Evidence points to new ninth planet in Solar System

 

Astronomers have found compelling evidence for a new giant planet orbiting the Sun in the depths of the Solar System, they revealed tonight. The US team have not yet spotted the new world, which they say is around ten times the size of Earth. But they believe it has given its existence away by the pulling effect it has on other distant objects.

Planet nine

An artist’s impression of Planet Nine, looking back towards the Sun and showing flashes of lightning in its clouds. Image credit: Caltech/R. Hurt (IPAC)

One of the astronomers is Professor Mike Brown, whose discoveries of many icy bodies in the outer Solar System helped bring about Pluto’s demotion from full planet status.

He and colleague Dr Konstantin Batygin, both from the California Institute of Technology, are calling their new world Planet Nine for now. They say it goes round the Sun in a highly elliptical orbit at an average distance of 55 billion miles, or around 20 times the distance of present outer planet Neptune. It is so distant that a year on the planet would last between 10,000 and 20,000 years because that is how long it would take to orbit the Sun!

Brown said in announcing their findings: “There have only been two true planets discovered since ancient times, and this would be a third. It’s a pretty substantial chunk of our solar system that’s still out there to be found, which is pretty exciting.”

His research has led him to discover several small icy objects in a zone of the Solar System beyond Pluto called the Kuiper Belt. They include a handful of worlds comparable in size to Pluto, which is now labelled a dwarf planet.

When Brown kept track of these objects, he found that 13 are behaving in a way that suggests a powerful influence on them.

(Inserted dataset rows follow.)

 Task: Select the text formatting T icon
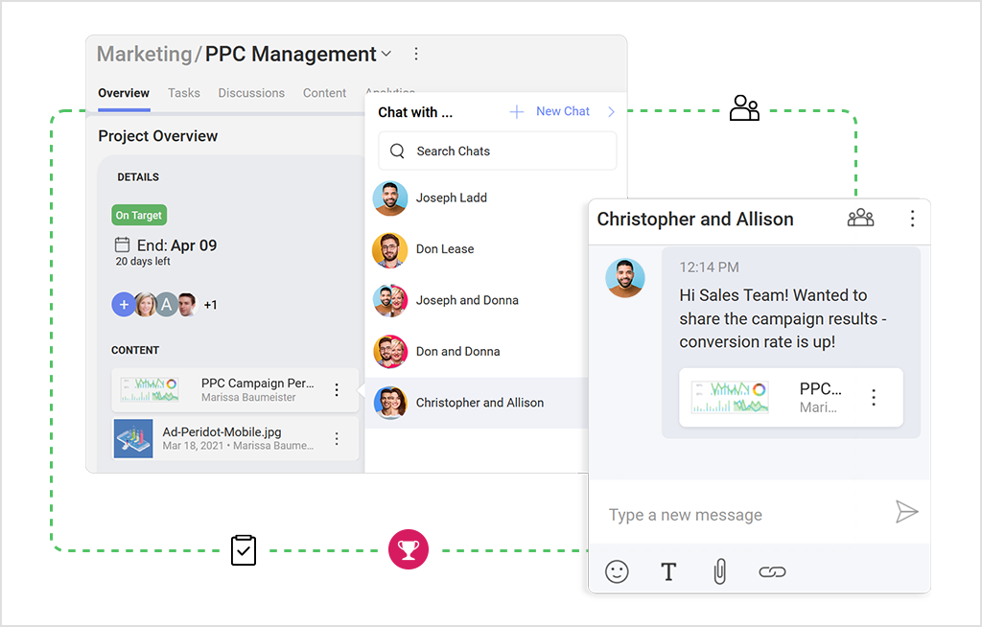[668, 572]
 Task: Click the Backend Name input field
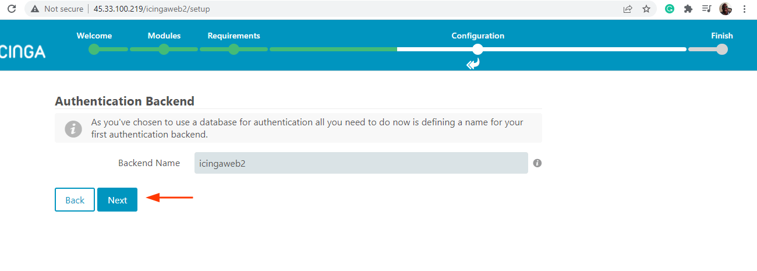click(361, 163)
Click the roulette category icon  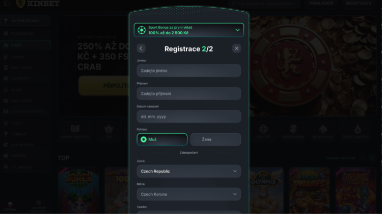pos(263,129)
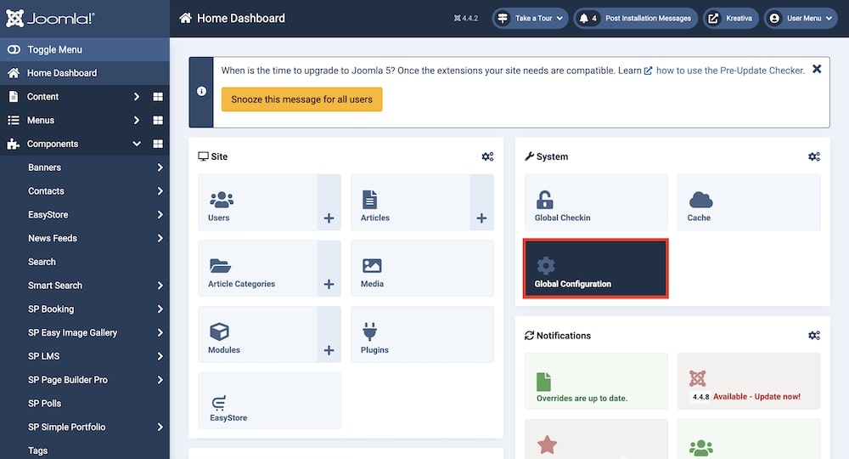
Task: Dismiss the Joomla 5 upgrade notice
Action: (x=817, y=69)
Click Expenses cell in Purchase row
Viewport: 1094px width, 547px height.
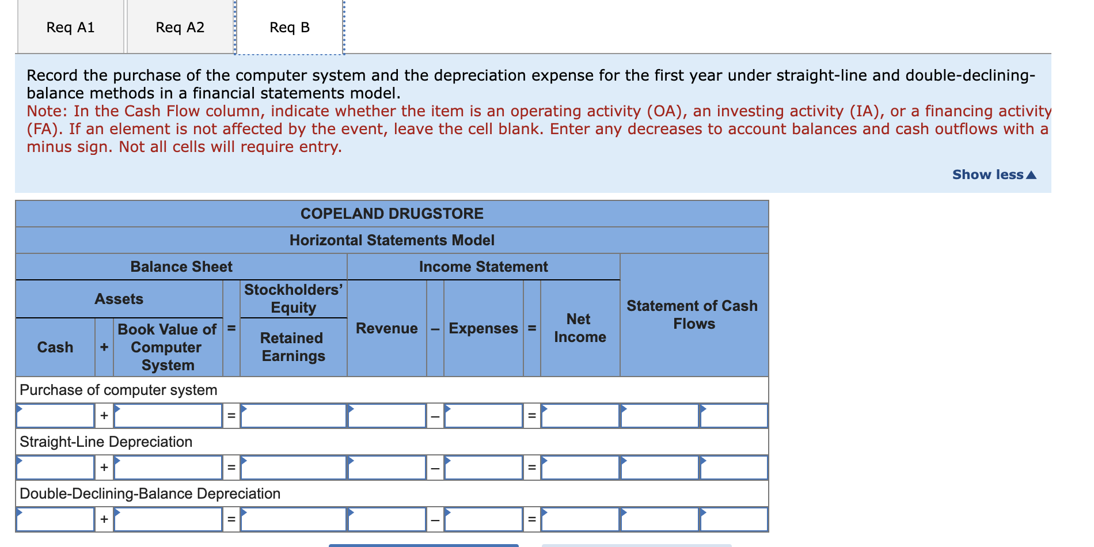(484, 416)
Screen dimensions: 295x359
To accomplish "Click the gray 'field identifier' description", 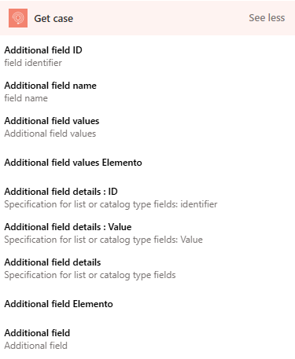I will pyautogui.click(x=33, y=63).
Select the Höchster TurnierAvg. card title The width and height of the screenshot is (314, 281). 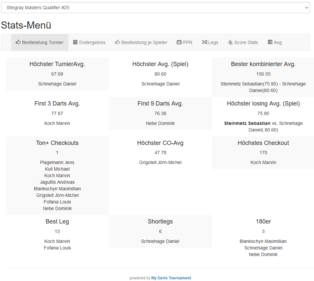[57, 64]
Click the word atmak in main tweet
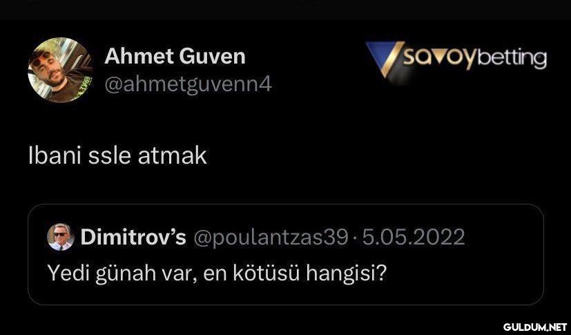 172,156
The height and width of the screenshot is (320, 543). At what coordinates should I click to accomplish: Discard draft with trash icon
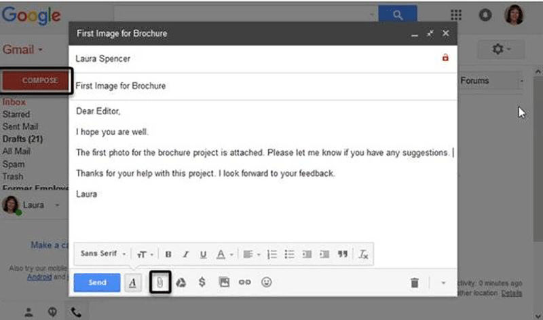pyautogui.click(x=415, y=283)
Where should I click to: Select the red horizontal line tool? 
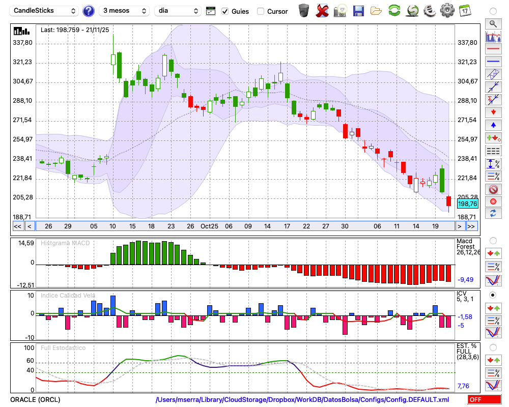(x=493, y=49)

Though he felt it unlikely there could be another giant planet, Brown joined forces with theorist Batygin to examine it.

Orbits in Kuiper Belt

Orbits of the six most distant known objects in the Solar System whose orbits all mysteriously line up in such a way as to point to the existence of Planet Nine in the orbit shown. Image credit: Caltech/R. Hurt (IPAC)

Batygin, an assistant professor of planetary science, said: “Although we were initially quite skeptical that this planet could exist, as we continued to investigate its orbit and what it would mean for the outer solar system, we become increasingly convinced that it is out there.

“For the first time in over 150 years, there is solid evidence that the Solar System’s planetary census is incomplete.”

Their work together showed that the six most distant objects being studied in the Kuiper Belt were all in elliptical orbits pointing in the same direction in space, and tilted in a similar way. They realised that something out there was affecting them.

Then the astronomers found that if they ran a computer simulation involving a massive planet, the effect on the icy bodies matched that which is being seen in real life. It also explains the peculiar orbits of many other Kuiper Belt objects.

Brown and colleagues have now begun a search of the sky with some of the world’s biggest optical telescopes in a bid to find Planet Nine.

Brown said: “All those people who are mad that Pluto is no longer a planet can be thrilled to know that there is a real planet out there still to be found.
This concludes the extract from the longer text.